> **Text provided**
The first source of services trade is the WTO-UNCTAD-ITC dataset which covers exports and imports of total commercial services. This data source covers 222 entities which include countries and regional aggregations/economic groupings from 2005-2017 at 2-digit level. The data is in line with the sixth edition of the IMF Balance of Payments and International Investment Position Manual (BPM6) as well as the 2010 edition of the Manual on Statistics of International Trade in Services (MSITS 2010). This entails that, compared to the BPM5 classification, major changes for the Balance of Payments (BOP) classification for services have been introduced with regards to financial intermediation services, insurance services, intellectual property and manufacturing and maintenance services.
The second dataset is from the OECD and forms the trade in services data for TiVA. This dataset goes beyond commercial sectors as it covers several personal services such as health and education. The data covers in total 16 2-digit services sectors for 66 countries of which a variety of OECD and non-OECD emerging countries for the period 2005-2015. The dataset has a self-constructed industry code which closely follows the ISIC Rev 4 classification scheme. Compared to the WTO-UNCTAD-ITC dataset, this data has fewer combinations within commercial services. For instance, the former also reports separate entries for R&D services, computer services and professional and management services, whereas the OECD dataset aggregates these sectors up into “Other business services sector”. Similarly, Finance and Insurance are separated in the WTO-based dataset, whereas with the OECD data the two sectors are combined.
Software-intensities are measured using information on US sectoral software usage. Specifically, this paper takes the 2011 Census ICT Survey from the US, which reports data at detailed 4-digit NAICS sector level. This data is survey-based and records how much each industry and service sector spend in Mln USD on ICT technology in terms of hardware equipment and computer software.
The survey reports two types software expenditure: capitalised and non-capitalised. We select both types of expenditures as both components inform us about the degree to which sectors are digital-intense. Capitalized expenditure is closer to the concept of intensities with respect to labour and capital as a factor of production, as used in the academic literature (e.g. Romalis, 2004; Chor, 2011). Non-capitalised expenditure instead relates more to the input support of firms which enters in the production function as intermediate inputs. Capitalised expenditure is comprised of longer-term investments made in computer software. It excludes purchases and payroll for developing software as well as software licensing and services, and maintenance agreements for software, which are all components that are measured as non-capitalized expenditure.

> **Recorded data**
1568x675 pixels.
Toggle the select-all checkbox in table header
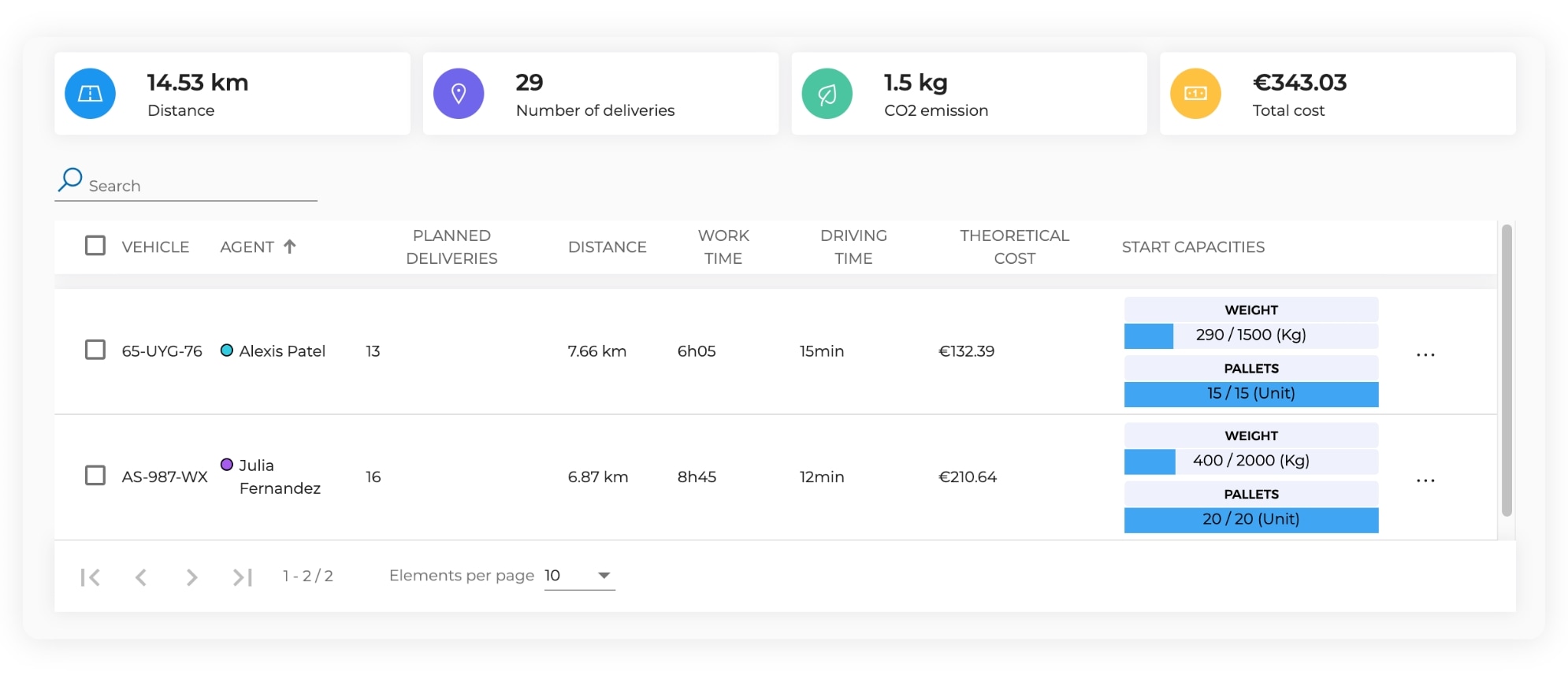[x=95, y=246]
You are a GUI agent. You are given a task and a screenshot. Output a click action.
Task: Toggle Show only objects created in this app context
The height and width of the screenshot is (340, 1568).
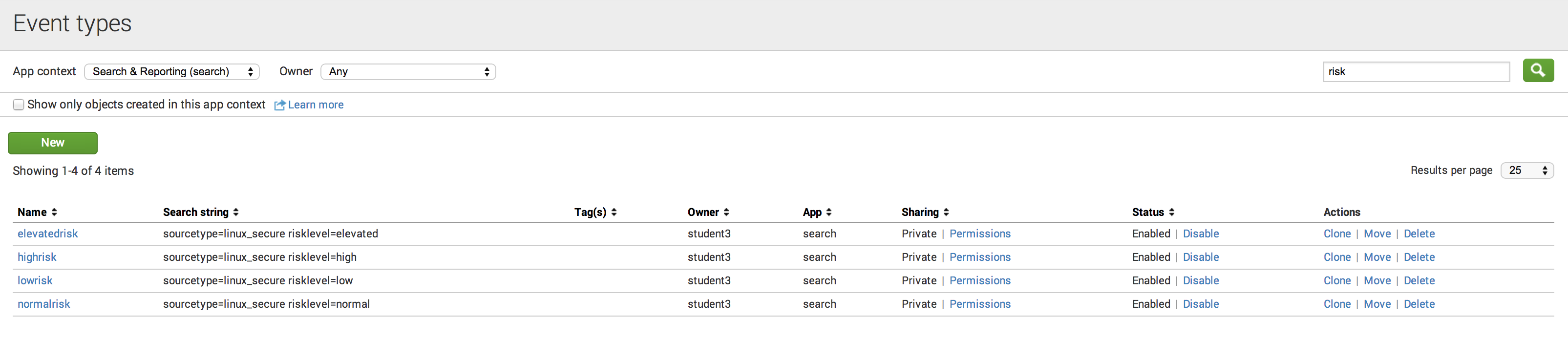pos(19,105)
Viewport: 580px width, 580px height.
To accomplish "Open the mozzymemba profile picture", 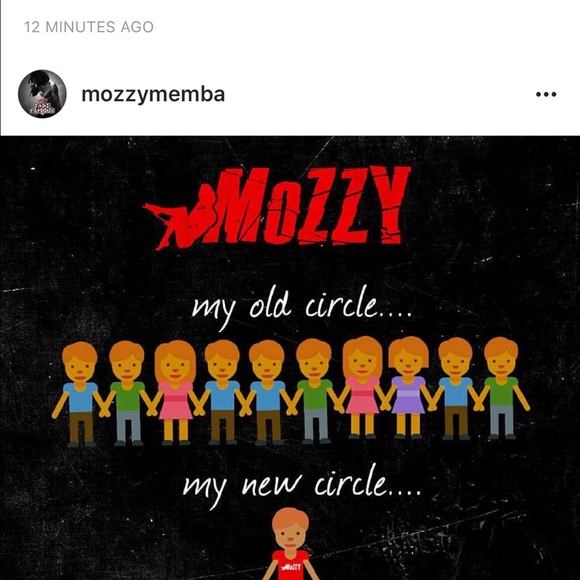I will coord(42,94).
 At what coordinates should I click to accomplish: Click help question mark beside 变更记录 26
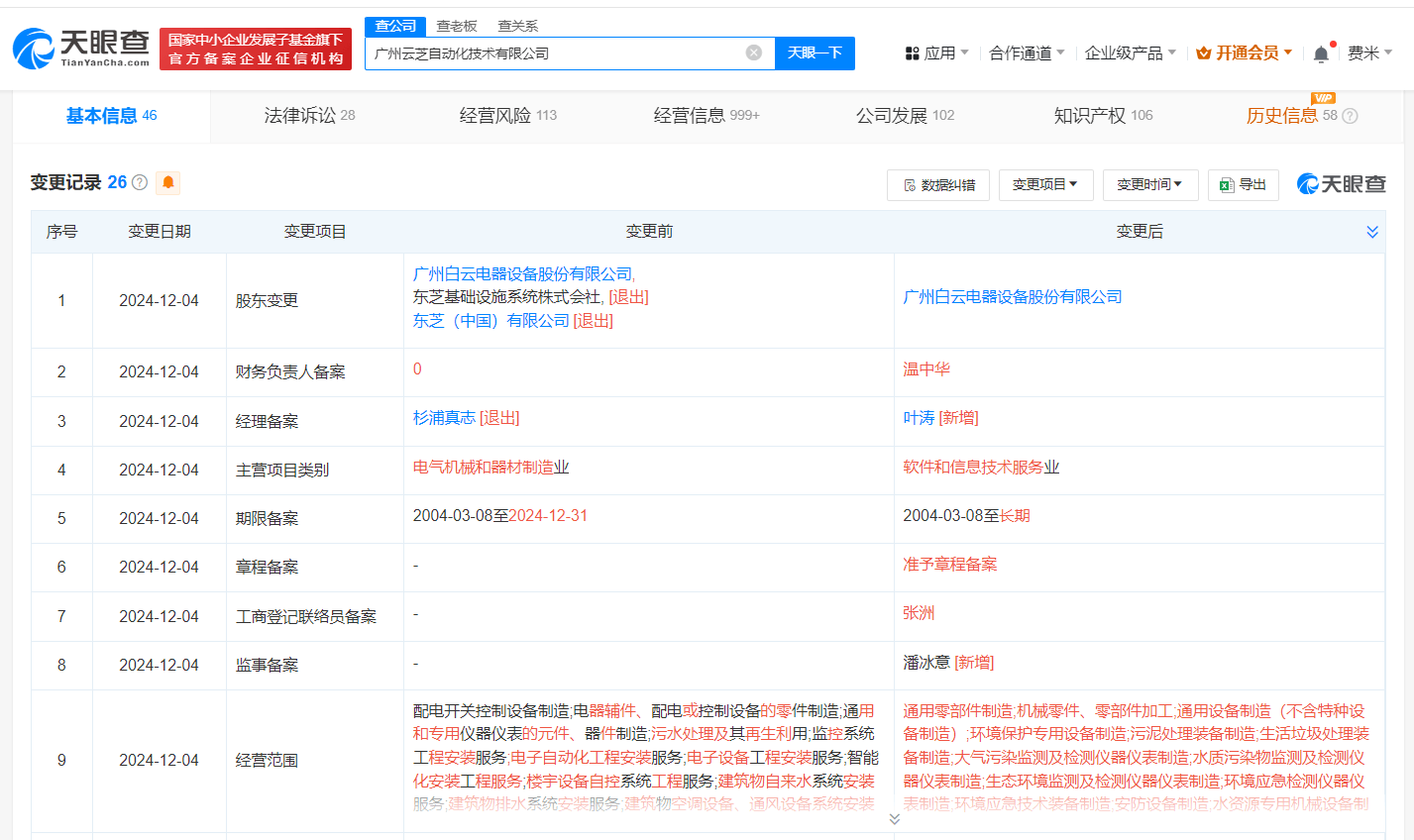[140, 182]
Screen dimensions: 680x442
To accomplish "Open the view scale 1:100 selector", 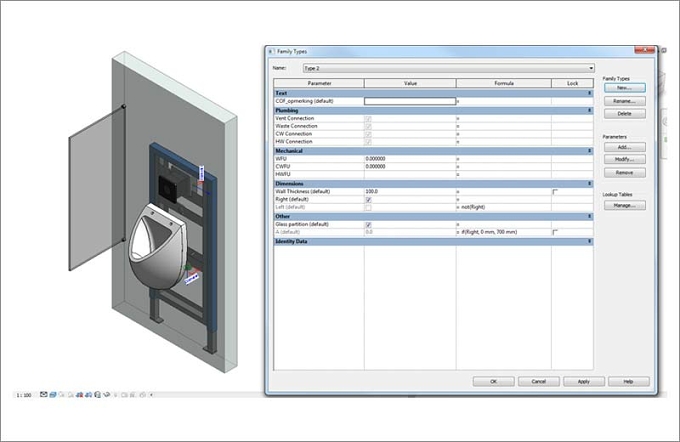I will (24, 395).
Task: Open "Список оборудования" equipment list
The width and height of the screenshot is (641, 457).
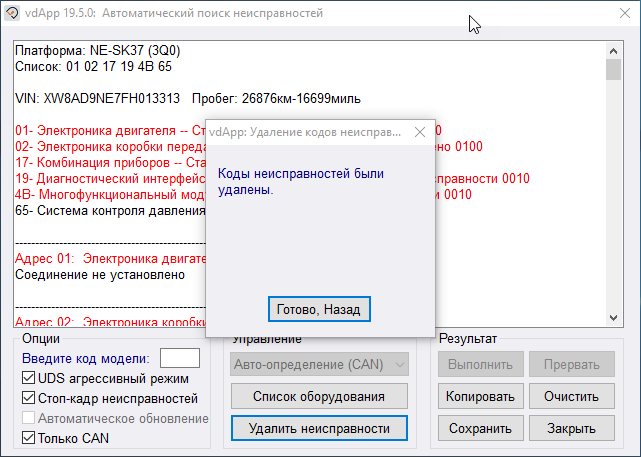Action: [319, 397]
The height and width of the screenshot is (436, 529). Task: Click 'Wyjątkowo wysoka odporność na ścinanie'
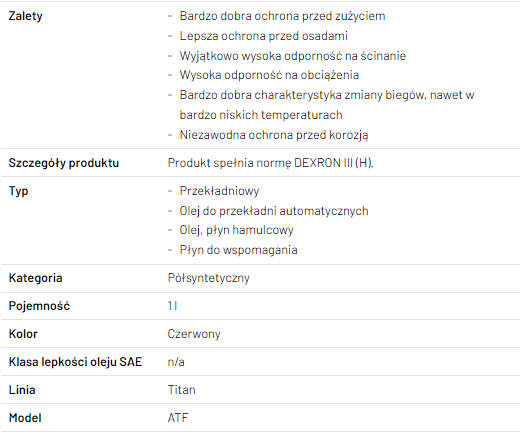click(x=293, y=56)
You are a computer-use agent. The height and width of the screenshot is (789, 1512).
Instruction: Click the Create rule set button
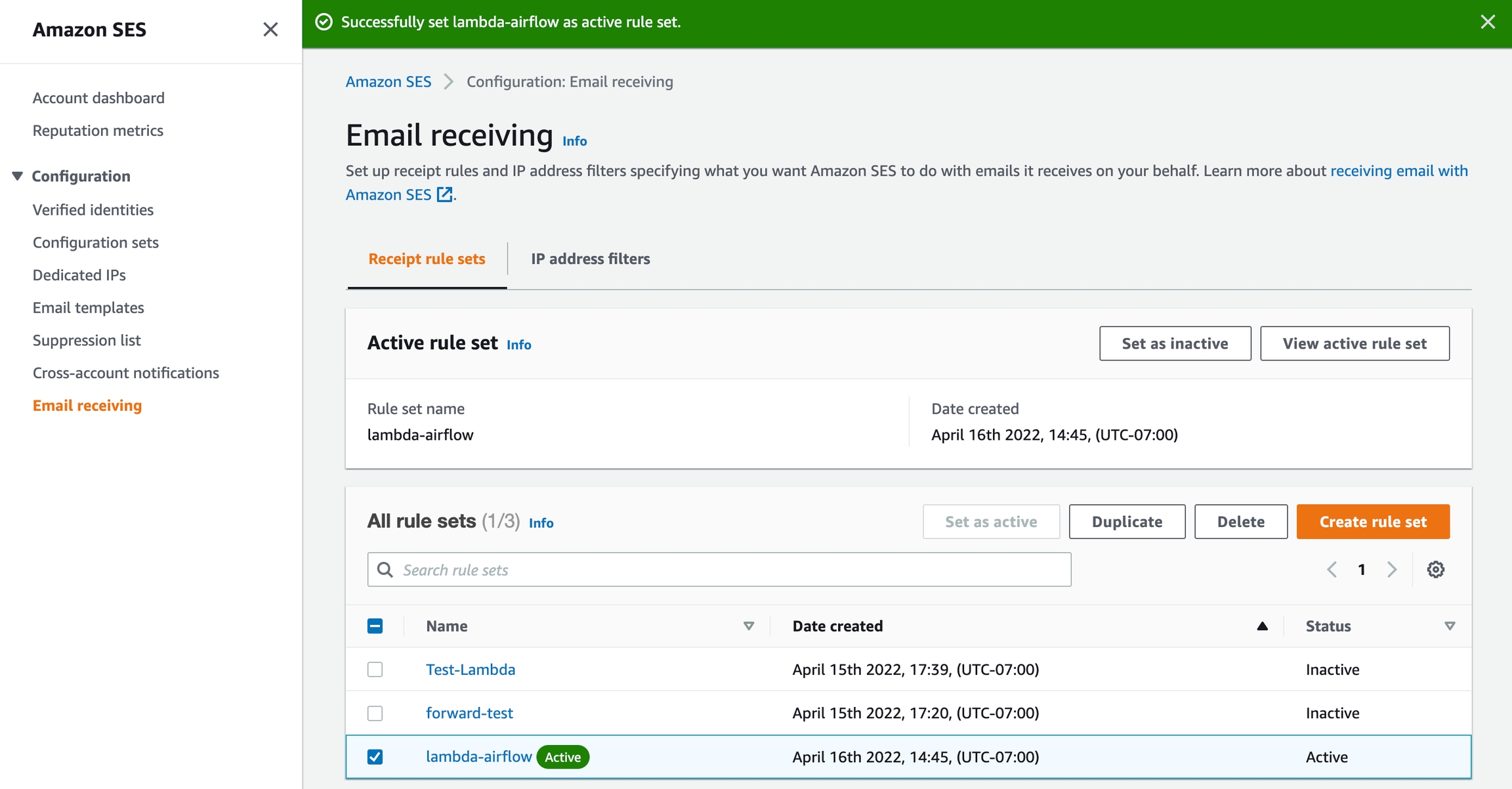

> **Instruction**
Retype the stretch from "The first source" through "and maintenance services." in the text on services trade data, word for word.

> **Final answer**
The first source of services trade is the WTO-UNCTAD-ITC dataset which covers exports and imports of total commercial services. This data source covers 222 entities which include countries and regional aggregations/economic groupings from 2005-2017 at 2-digit level. The data is in line with the sixth edition of the IMF Balance of Payments and International Investment Position Manual (BPM6) as well as the 2010 edition of the Manual on Statistics of International Trade in Services (MSITS 2010). This entails that, compared to the BPM5 classification, major changes for the Balance of Payments (BOP) classification for services have been introduced with regards to financial intermediation services, insurance services, intellectual property and manufacturing and maintenance services.